▸ Given text
A few suggestions for the Istallation Guide -- made by the truly dumb
William Case
billlinux at rogers.com
Mon Apr 3 20:28:52 UTC 2006
Hi;
I am not ordinarily truly dumb; I have installed FC3 and FC4 several
times previously. But when I installed FC5 about a week ago I wasted
about 4 hours because my brain refused to work, I had forgotten some
basics, and frustration took over. Now I've been thinking that if I
could get my self into so much trouble what could happen with someone
truly new to Fedora.
* After down loading very slowly using BitTorrent (my cable
company chokes BitTorrent downloads to about 33 KB/s), I went
directly to Documentation ==> Installation Guide. Suggestion:
As one of the first Items in the Table of Contents of the
Installation Guide replicate the Table of Contents (with links)
from the Download ==> Download and Installation Instructions.
* I had forgotten how to use SHA1SUM. 'man' that night seemed
particularly obtuse. There is a good example in the Download
and Installation Guide but it took me an hour or so before I
found it. Suggestion: Installation Guide should have a clear
link to the Download and Installation Guide or just copy the
relevant paragraph with perhaps a more detailed explanation for
how to use SHA1SUM with FC5 downloads. In both, the use of
SHA1SUM should be a separate ToC item.

▸ Problem 1
Print the part of the message about the Fedora Installation Guide that opens with the words containing "from the Download" and closes with "separate ToC item.", copying it word for word.
▸ Problem 2
Carry on the message about the Fedora Installation Guide from the point where it stops.

▸ Data
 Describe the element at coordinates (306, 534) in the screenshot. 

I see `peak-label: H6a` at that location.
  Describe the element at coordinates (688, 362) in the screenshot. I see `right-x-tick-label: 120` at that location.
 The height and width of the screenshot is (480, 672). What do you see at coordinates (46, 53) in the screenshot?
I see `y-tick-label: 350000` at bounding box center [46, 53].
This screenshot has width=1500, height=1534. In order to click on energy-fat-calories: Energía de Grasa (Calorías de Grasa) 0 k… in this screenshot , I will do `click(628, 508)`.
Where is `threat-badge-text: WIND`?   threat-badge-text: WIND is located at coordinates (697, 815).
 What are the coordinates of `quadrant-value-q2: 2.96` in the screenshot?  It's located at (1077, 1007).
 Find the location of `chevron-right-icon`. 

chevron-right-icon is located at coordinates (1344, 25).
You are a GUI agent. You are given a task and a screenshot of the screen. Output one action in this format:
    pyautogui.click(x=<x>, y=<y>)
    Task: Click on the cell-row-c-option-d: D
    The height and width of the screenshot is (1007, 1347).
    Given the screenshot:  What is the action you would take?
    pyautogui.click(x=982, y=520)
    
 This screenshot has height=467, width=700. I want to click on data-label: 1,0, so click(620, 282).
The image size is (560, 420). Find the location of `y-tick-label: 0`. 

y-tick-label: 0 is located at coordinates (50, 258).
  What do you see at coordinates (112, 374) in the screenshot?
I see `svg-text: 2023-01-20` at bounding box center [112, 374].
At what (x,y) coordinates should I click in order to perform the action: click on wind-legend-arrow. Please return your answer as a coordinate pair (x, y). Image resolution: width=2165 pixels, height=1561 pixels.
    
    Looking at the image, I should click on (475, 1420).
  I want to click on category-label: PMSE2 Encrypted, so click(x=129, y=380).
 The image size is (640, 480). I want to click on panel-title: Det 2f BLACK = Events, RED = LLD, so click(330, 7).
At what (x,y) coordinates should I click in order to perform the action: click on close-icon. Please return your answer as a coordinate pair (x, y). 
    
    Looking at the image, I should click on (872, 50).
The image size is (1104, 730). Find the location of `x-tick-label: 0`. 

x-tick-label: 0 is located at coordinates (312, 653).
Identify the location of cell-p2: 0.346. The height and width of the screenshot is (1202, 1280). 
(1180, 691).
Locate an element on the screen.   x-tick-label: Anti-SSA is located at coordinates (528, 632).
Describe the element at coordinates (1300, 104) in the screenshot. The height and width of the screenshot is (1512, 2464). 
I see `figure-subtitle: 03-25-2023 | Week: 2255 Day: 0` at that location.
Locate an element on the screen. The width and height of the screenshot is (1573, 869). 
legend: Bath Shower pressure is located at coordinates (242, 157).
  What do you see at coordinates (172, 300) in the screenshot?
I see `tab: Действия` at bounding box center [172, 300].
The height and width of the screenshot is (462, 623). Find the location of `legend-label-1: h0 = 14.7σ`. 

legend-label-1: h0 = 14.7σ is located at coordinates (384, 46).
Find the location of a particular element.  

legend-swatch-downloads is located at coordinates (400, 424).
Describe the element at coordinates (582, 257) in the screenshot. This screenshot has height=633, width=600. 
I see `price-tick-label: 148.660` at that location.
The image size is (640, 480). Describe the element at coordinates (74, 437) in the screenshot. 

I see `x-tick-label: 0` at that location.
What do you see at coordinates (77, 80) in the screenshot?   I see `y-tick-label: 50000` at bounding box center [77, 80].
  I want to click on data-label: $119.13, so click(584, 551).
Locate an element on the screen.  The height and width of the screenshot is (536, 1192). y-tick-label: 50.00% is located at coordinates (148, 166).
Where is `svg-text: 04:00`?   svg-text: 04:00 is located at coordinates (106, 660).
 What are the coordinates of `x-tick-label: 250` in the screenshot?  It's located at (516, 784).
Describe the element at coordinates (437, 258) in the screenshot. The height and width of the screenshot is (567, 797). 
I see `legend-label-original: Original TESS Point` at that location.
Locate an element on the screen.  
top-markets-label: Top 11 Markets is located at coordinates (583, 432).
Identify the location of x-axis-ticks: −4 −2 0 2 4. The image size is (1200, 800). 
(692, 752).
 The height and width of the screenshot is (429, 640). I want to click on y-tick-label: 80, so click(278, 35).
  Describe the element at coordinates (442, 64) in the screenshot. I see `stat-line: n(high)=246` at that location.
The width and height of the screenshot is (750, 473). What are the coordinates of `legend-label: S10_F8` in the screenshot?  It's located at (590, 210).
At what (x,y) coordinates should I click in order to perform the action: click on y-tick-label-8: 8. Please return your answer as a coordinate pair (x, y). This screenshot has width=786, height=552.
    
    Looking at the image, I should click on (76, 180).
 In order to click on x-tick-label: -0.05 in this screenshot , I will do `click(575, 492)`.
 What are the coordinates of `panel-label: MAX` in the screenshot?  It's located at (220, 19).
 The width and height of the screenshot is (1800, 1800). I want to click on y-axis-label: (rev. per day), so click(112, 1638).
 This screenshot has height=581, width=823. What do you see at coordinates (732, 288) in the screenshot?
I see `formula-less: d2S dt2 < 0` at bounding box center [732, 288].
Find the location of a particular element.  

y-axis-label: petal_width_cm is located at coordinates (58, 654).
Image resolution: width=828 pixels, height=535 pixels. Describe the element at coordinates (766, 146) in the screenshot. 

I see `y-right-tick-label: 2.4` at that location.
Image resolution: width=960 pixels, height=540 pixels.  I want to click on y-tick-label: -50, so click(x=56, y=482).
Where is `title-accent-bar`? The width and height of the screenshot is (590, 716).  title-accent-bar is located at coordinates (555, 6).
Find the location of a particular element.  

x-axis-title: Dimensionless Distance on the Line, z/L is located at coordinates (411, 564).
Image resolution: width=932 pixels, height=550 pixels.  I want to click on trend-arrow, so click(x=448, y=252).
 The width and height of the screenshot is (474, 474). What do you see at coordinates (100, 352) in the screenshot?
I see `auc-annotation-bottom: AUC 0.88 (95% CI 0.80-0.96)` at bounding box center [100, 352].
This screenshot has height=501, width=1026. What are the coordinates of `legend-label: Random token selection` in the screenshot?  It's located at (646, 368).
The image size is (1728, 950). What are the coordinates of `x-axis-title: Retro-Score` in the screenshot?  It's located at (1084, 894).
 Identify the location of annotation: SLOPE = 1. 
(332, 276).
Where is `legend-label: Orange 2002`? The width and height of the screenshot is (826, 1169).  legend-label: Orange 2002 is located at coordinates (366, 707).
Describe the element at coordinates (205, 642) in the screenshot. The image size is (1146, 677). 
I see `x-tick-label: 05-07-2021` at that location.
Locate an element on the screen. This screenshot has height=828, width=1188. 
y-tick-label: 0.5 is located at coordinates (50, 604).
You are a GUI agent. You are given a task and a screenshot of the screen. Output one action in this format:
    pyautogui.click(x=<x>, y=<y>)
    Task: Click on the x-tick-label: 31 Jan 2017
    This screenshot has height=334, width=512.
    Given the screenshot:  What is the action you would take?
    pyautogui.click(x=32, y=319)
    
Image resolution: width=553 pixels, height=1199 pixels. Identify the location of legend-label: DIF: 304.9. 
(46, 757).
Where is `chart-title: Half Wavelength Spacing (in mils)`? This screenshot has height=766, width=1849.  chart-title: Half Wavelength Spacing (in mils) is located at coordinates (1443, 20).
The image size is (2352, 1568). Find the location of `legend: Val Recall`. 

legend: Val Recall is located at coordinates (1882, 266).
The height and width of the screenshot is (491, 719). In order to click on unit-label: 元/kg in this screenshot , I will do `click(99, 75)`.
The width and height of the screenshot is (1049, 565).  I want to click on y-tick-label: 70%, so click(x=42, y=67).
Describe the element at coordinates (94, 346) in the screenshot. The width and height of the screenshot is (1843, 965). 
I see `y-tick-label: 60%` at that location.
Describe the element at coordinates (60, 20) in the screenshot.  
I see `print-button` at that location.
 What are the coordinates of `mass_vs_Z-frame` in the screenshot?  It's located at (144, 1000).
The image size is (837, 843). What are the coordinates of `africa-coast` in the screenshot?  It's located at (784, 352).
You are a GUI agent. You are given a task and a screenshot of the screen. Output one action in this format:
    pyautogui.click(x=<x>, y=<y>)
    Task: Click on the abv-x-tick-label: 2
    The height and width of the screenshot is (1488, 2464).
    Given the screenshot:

▸ Final answer 1
from the Download ==> Download and Installation Instructions.
* I had forgotten how to use SHA1SUM. 'man' that night seemed
particularly obtuse. There is a good example in the Download
and Installation Guide but it took me an hour or so before I
found it. Suggestion: Installation Guide should have a clear
link to the Download and Installation Guide or just copy the
relevant paragraph with perhaps a more detailed explanation for
how to use SHA1SUM with FC5 downloads. In both, the use of
SHA1SUM should be a separate ToC item.

▸ Final answer 2
* I only burn .iso images to CD once every 6 to 8 months (for each
new Fedora release). I tried using the method shown in 4.1
Preparing CD or DVD media, from the Installation Guide. I tried
every logical combination of the example used and I couldn't get
it to work. Probably some examples would have helped. Is
--device= /dev/hdc or CD-R/W or what? Is image-file.iso generic
or is it FC5-i386-disc1.iso or what? In any case, I couldn't
make it work. So I decided to try X-CD-Roast.
* It took about another hour to find 4.3.2.3 Writing ISOs with
X-CD-Roast from the Red Hat Linux Getting Started Guide --
linked through the Download and Installation Instructions. This
ISO burning Howto is excellent.
As a separate suggestion, I have used DiskDruid to set up custom
partitions in the past, however, this time I wanted to do things
slightly different. A fuller, more detailed Help button as opposed to
Release Notes during the DiskDruid part of the installation would have
been very useful.
In summary, all the info was there, it was just hard to find for a
newbie or someone suffering from a particularly bad brain cramp.